Infection with COVID-19 at any time during pregnancy increases the risk of maternal death and is linked to severe illness in mothers and their newborns, according to a review of pooled data from foreign evidence, published in the open-access journal BMJ Global Health.
The findings reinforce the need for global efforts to minimize the dangers of pregnancy from infection through targeted vaccination campaigns and other protective measures, the researchers say.
There is a huge and developing framework of studies on pregnancy with COVID-19 infection. But important differences in study design, strategies and comparison equipment make it difficult to draw definitive conclusions, with few studies aggregated in low-income countries, the researchers say.
Researchers formed a foreign consortium in April 2020 to download high-quality prospective knowledge from applicable studies conducted in several countries and implemented a consistent analytical technique for disorders related to previous research.
Existing research, which includes the effects of the first investigation of the individual-level pooled information from those studies, assesses the risks of poor fitness and death in pregnant women with or without a proven or probable COVID-19 infection.
The research is on participants in 12 studies involving 13,136 pregnant women in Ghana, China-Hong Kong, Italy, Kenya, Nigeria, South Africa, Spain, Sweden, the Democratic Republic of Congo, Turkey, Uganda and the United States.
It shows that pregnant women infected with SARS-CoV-2, the virus responsible for COVID-19 infection, were nearly eight times more likely to die than their non-inflamed peers.
And they were nearly four times more likely to require extensive care; 1 five times more likely to require mechanical ventilation; and more than five times more likely to require some form of extensive care.
They were also more than 23 times more likely to be diagnosed with pneumonia and more than five times more likely to have serious blood clots.
Babies born to women inflamed with COVID-19 were nearly twice as likely to be admitted to a neonatal care unit; almost 3 times more likely to be born preterm (before 34 weeks); and 19% more likely to have low birth weight than young children born to women without inflammation.
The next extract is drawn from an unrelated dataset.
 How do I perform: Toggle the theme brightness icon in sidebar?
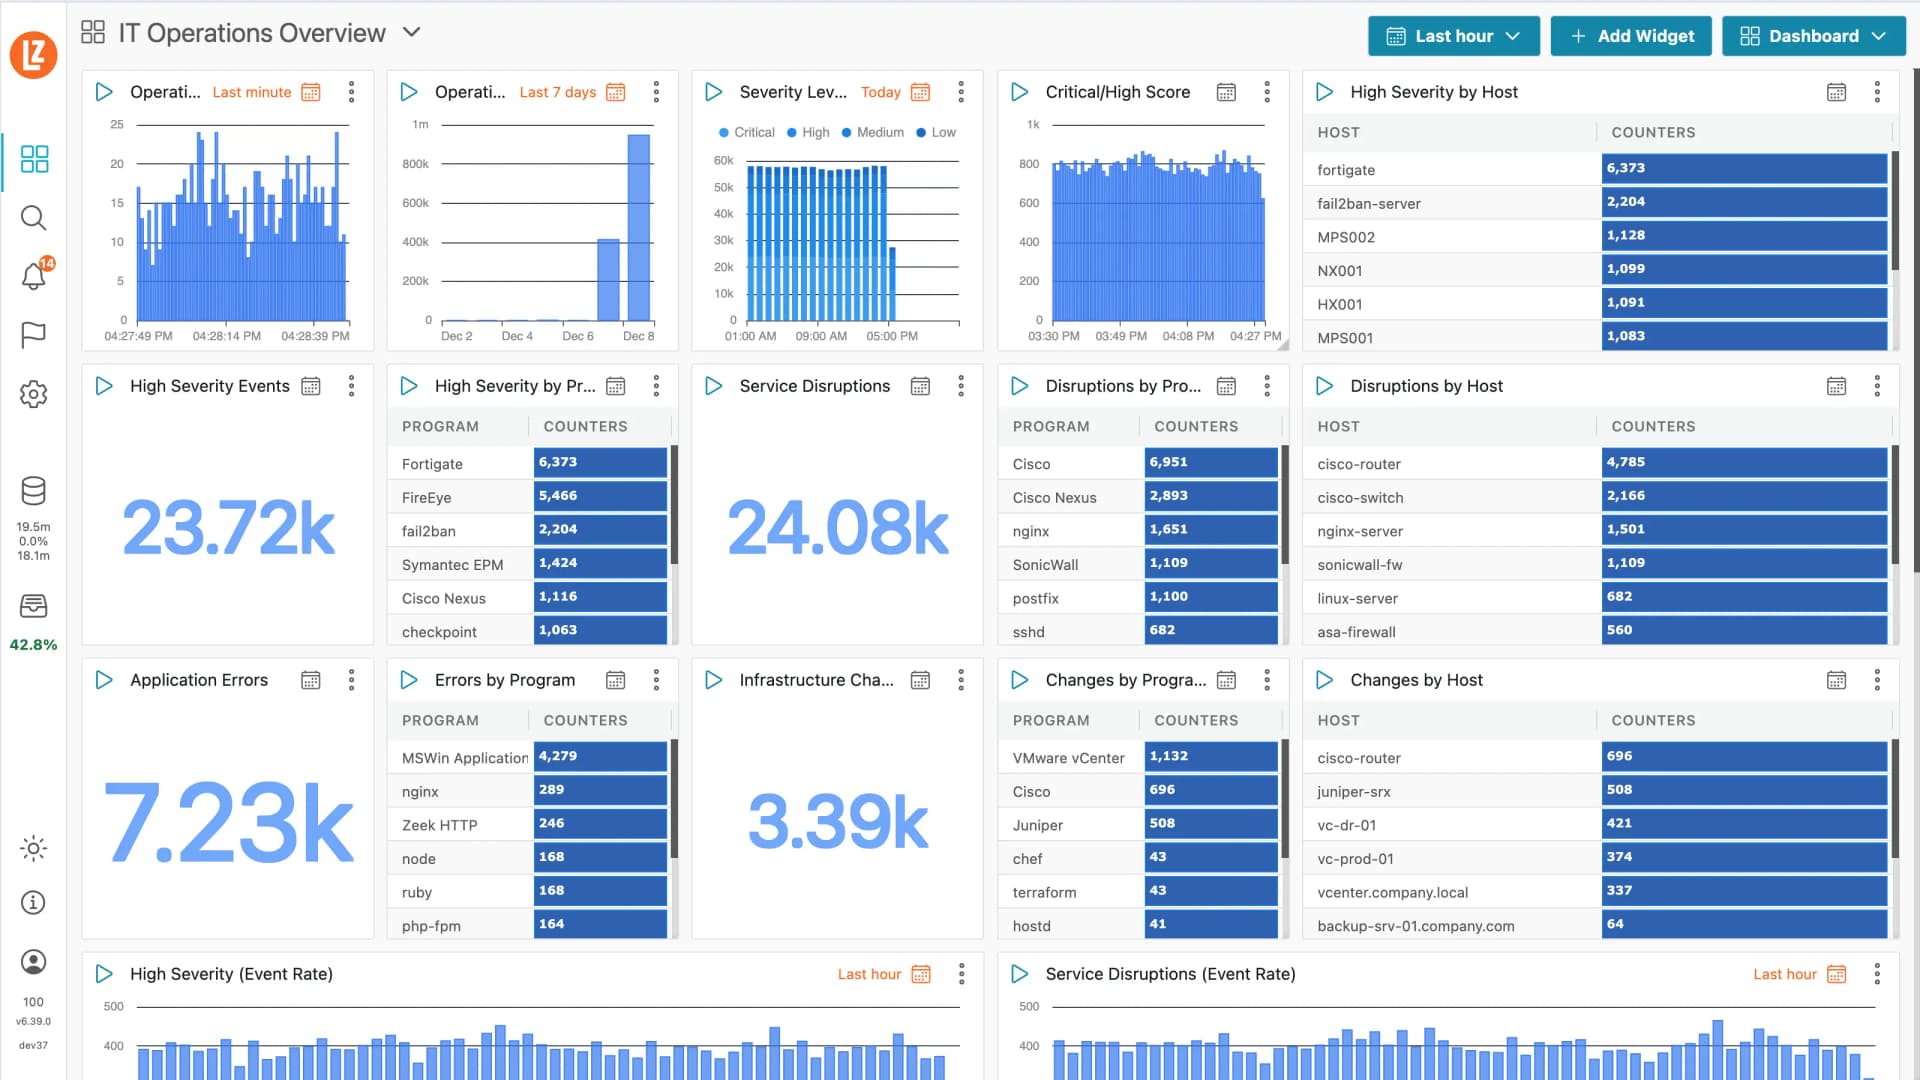click(33, 848)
But, contrary to findings from previous reviews, COVID-19 infection is not linked to an increased threat of stillbirth at 28 weeks of pregnancy or more, nor to limited growth.
The researchers point out some limitations of their study. The variety of pregnant women with COVID-19 depended on when and how they were tested for SARS-CoV-2; This has replaced over time from one site to another with the availability of control kits. The research did not take into account the incremental effect of SARS-CoV-2 variants that emerged since the beginning of the pandemic. Some resultados. no monitored by a clinically significant time era were also obtained.
Despite those caveats, “those findings underscore the need for global efforts to save your COVID-19 pregnancy through targeted delivery of vaccines and non-pharmaceutical interventions,” the researchers say.
This is because: “Global standards have been equivocal about the potential dangers of infection and the benefits and protection of vaccination, and more than 80 countries have not lately proposed that all pregnant and lactating women be vaccinated,” they note.
BMJ
Smith, E. R. , et al. (2023) Adverse maternal, fetal and neonatal outcomes in pregnant women inflamed with SARS-CoV-2: a meta-analysis of knowledge of individual participants. Global Health BMJ. doi. org/10. 1136/bmjgh-2022-009495.